Gerilim Kitapları
Son Küre PDF Oku
Son Küre PDF oku, PDF kitap depomuzda, Erdem Ünlü tarafından kaleme alınan Son Küre isimli kitabı siz değerli okurlarımız için hazırladık. 9786058007291 dilinde ve Kitap Kağıdı ebatında basılan ayrıca TÜRKÇE sayfadan oluşan Son Küre kitabı 216 olarak yayınlanmıştır. Son Küre kitabını 30.04.2020 numarası ile orijinalliğini sorgulayabilirsiniz. Son Küre PDF Oku.
Son Küre PDF Oku
Ne kadar olduğunu bilemediği bir süredir boşluktaydı. Hiçbir duyusu yoktu, boşlukta olduğunu hissedecek kadar bile. Yavaş yavaş geri dönmeye başladıklarında algılamıştı, az önce hiçbir hissinin olmadığını. Belki de doğum gibiydi bu yaşadığı deneyim. Yeniden mi doğuyordu acaba? Annesinin karnında mıydı? Bir şeyin karnında gibiydi aslında ama birinin karnında olmak nasıldı onu bilmiyordu. Birazdan hayata kavuşacaktı, tüm hisleriyle birlikte. Nefes alıyor, kalbi atıyordu. Şimdi de kulağına birtakım sesler geliyordu. Birisi yürüyordu ve bir kapı açıldı. Görmek istedi. Gözlerini açtı. Karşısında bir kadın vardı. İyice baktı yüzüne. “Einar?”

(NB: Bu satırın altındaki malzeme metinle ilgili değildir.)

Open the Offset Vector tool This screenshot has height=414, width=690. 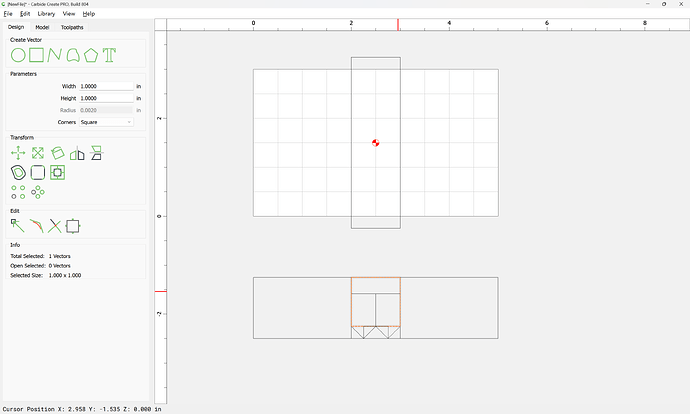(x=18, y=172)
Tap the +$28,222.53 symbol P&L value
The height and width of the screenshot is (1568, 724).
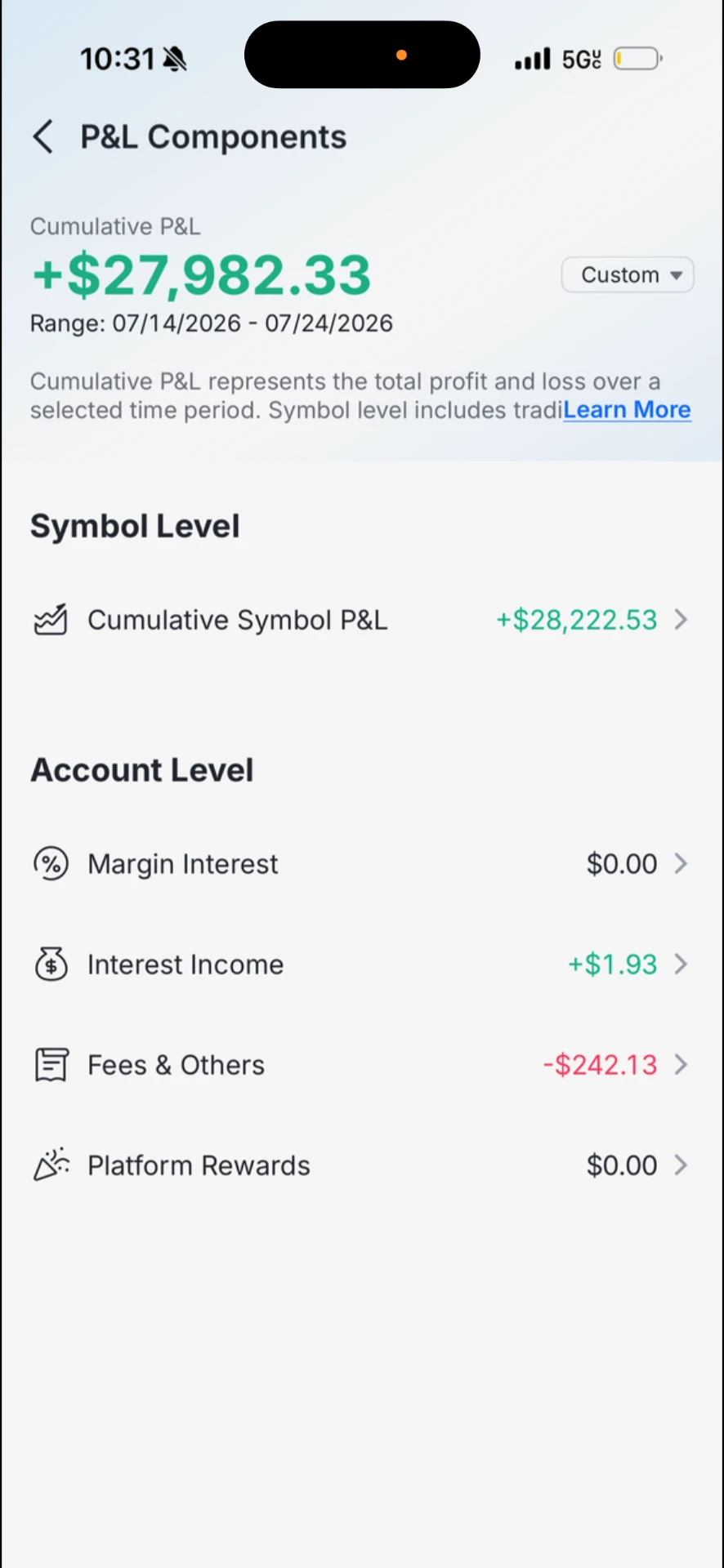click(x=577, y=620)
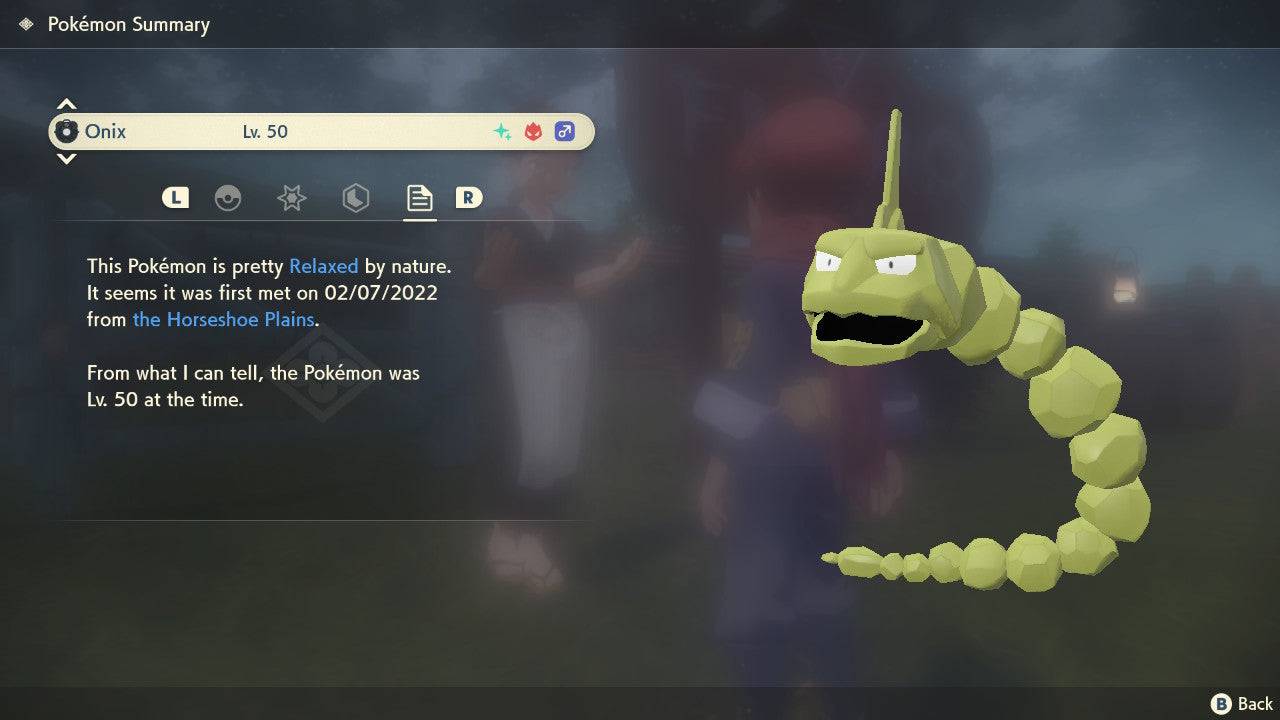The image size is (1280, 720).
Task: Click the down arrow below Onix's name
Action: click(x=65, y=160)
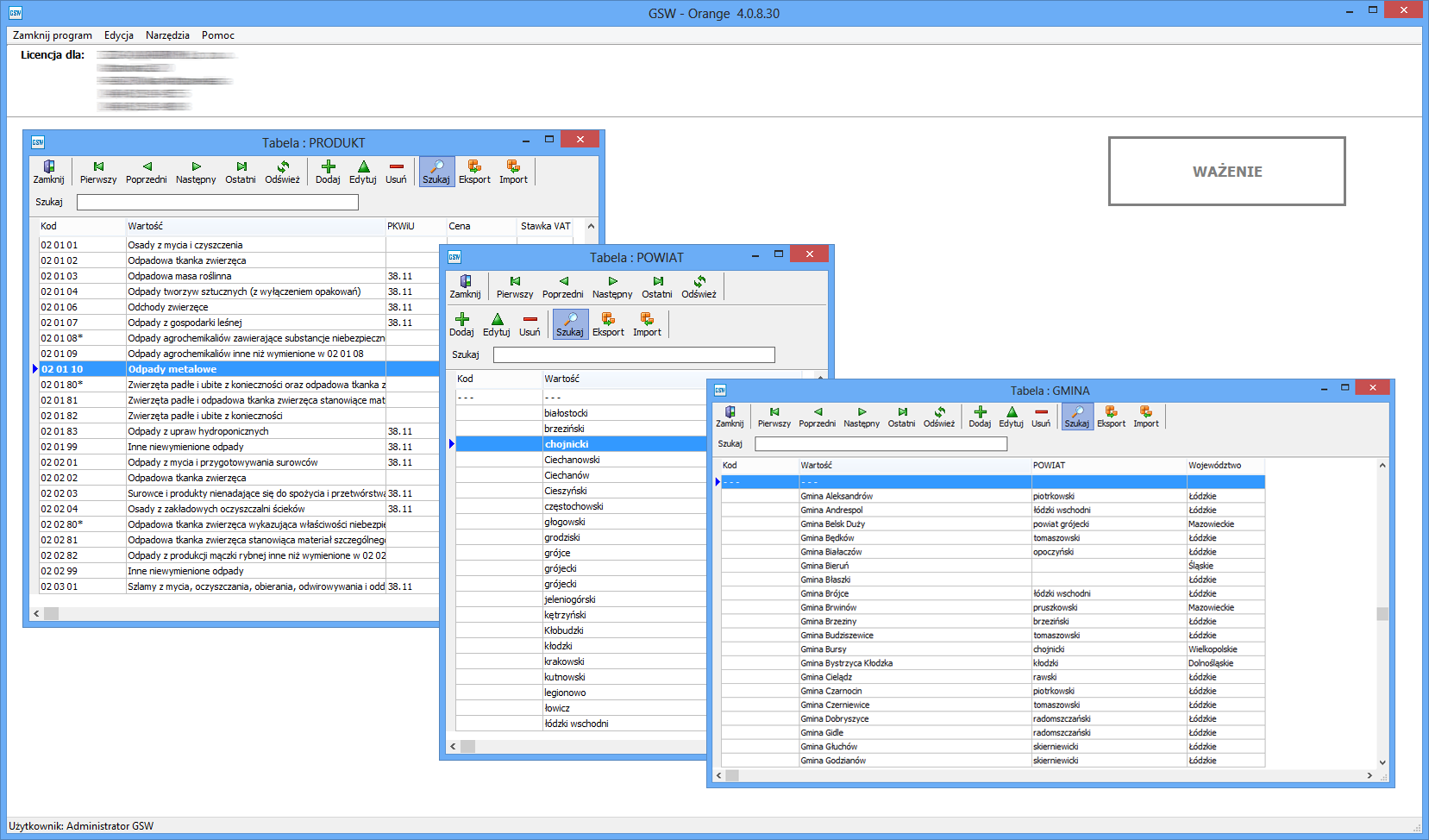The height and width of the screenshot is (840, 1429).
Task: Click Dodaj icon in PRODUKT table toolbar
Action: (328, 172)
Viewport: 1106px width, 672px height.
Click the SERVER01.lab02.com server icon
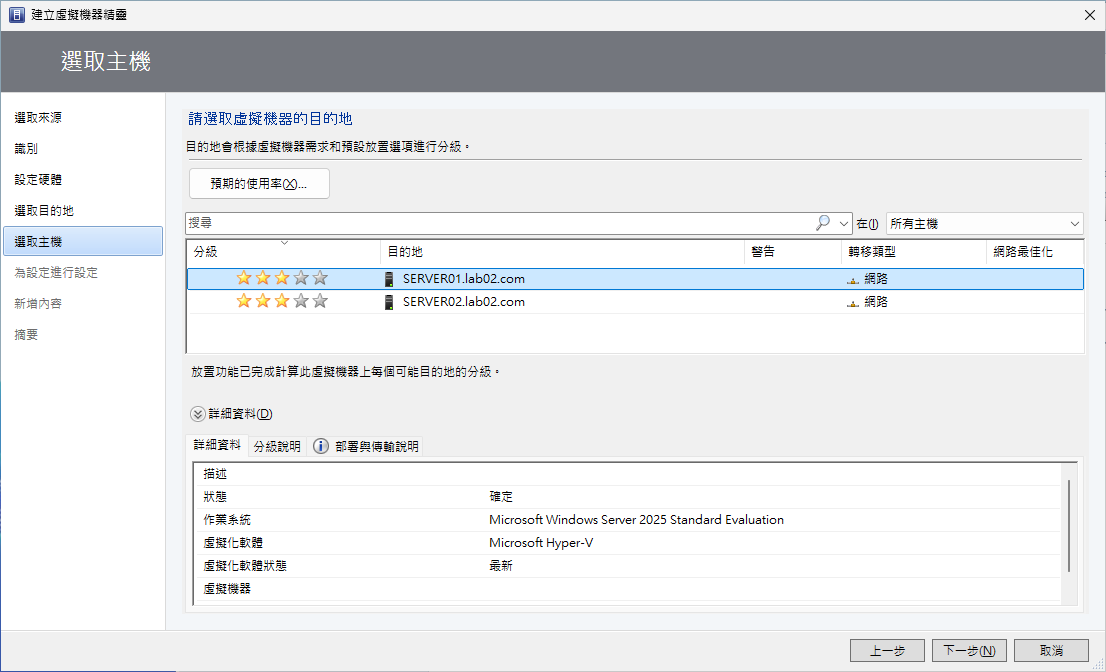pyautogui.click(x=389, y=279)
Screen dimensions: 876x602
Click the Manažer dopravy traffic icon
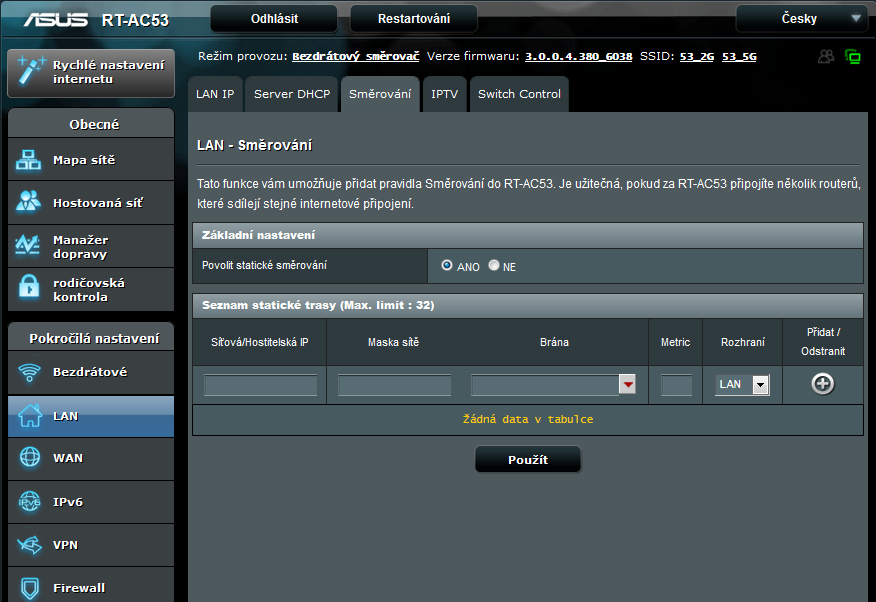28,246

“Benim adım bu, bir yaşamım vardı.” diye düşündü.
Bizler, insanlık olarak belirli bir düzeyde tıkandığımızı ve daha fazla ilerleyemediğimizi düşünüyoruz. Söylediklerimi yalnızca teknolojik ilerleyiş olarak algılama lütfen, bunun yanında varlığımız da ilerlemiyor. Duygularımız, algılarımız, düşünce şeklimiz… Yani benliğimiz tıkanmış durumda. Geçmişe incelediğimizde insanlığın gelişiminin giderek hızlandığını bilinmekte. Özellikle geçtiğimiz yüzyılda bunu konsantre biçimde gördük. Lakin bulunduğumuz yüzyılda, olduğumuz düzeyde tıkanıp kaldık. Geçmişte insanlığın bundan çok daha uzun süreler boyunca hiç ilerleme kat etmediği oldu. Lakin bu yalnızca o dönem için kabul edilebilir bir durum. Çünkü o zaman hâlâ, bir öncekine kıyasla daha sık gelişmiş oluyorduk. Burada mühim olan, attığımız gelişim adımlarının sıklığının asla azalmaması. Şu an insanlığın yaşadığı ise yavaşlama ile ifade edilemez, tamamen durmuş haldeyiz.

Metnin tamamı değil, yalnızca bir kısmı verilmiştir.